The worst is that the resulting XML is not valid, since the p and a
elements have the same id attribute.

According to the source code (tree.c, around lines 7690 and 7773 in
today CVS, look for is_xhtml), this transformation occurs at the
output stage (xmlDocDump), and is triggered by the fact that the
public identifier of the DTD is "-//W3C//DTD XHTML 1.0 Strict//EN" or
that the system identifier is
"http://www.w3.org/TR/xhtml1/DTD/xhtml1-strict.dtd".

As far as I can see, this mode wants to enforce HTML compatibility
guidelines, but sometimes the programmer knows better.

Comment 3 André Klapper 2006-09-29 17:22:04 UTC

george, john, daniel, any news on this? can someone please update this bug report and its status? thanks in advance.

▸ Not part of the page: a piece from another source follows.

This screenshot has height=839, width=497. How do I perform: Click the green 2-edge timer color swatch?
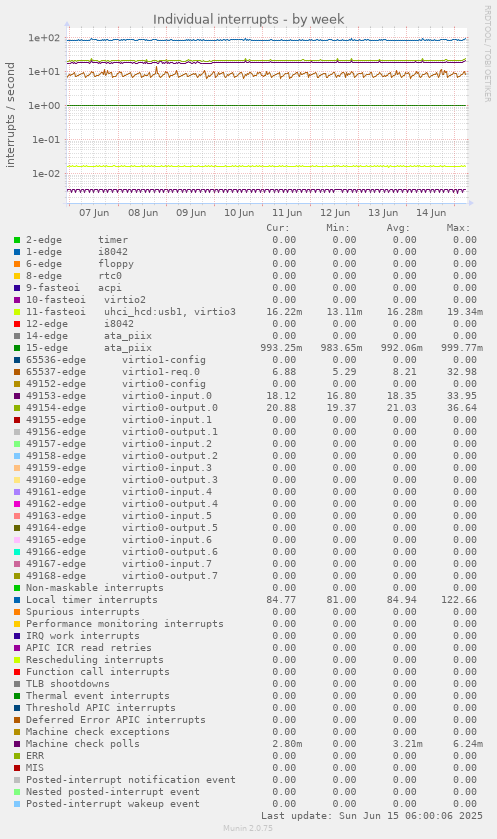17,240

Comment 4 Daniel Veillard 2006-09-30 13:37:17 UTC

Defaulted namespace are systematically added back by libxml2,
that's normal, relying on an external resource to be able to 
find the real element type is just completely wrong, sorry
that is a NOTABUG.
The meta with the encoding is following the suggestion from
the spec:
   http://www.w3.org/TR/xhtml1/#C_9
W.r.t. id and name, this is also a suggestion from the spec:
   http://www.w3.org/TR/xhtml1/#C_8
the error occurs because the input document uses the same identifier
on *different* element, the fact that there is an invalid result
from the serialization is due to the uncertainty, depending on how the
user agent proceses the input document on where the anchor 'foobar'
should be placed, basically the input document is already in some way
invalid, as there are potentially 2 different interpretation for #foobar
depending on the mime-type used to serve the document, it's wrong from
the start.

That said, yes disabling the XHTML specific mode had been added
<br> is serialized <br/> and not <br /> etc.. then too, this
is available as the xmlSaveOption XML_SAVE_NO_XHTML when using the
xmlSave API
   http://xmlsoft.org/html/libxml-xmlsave.html#xmlSaveOption

Daniel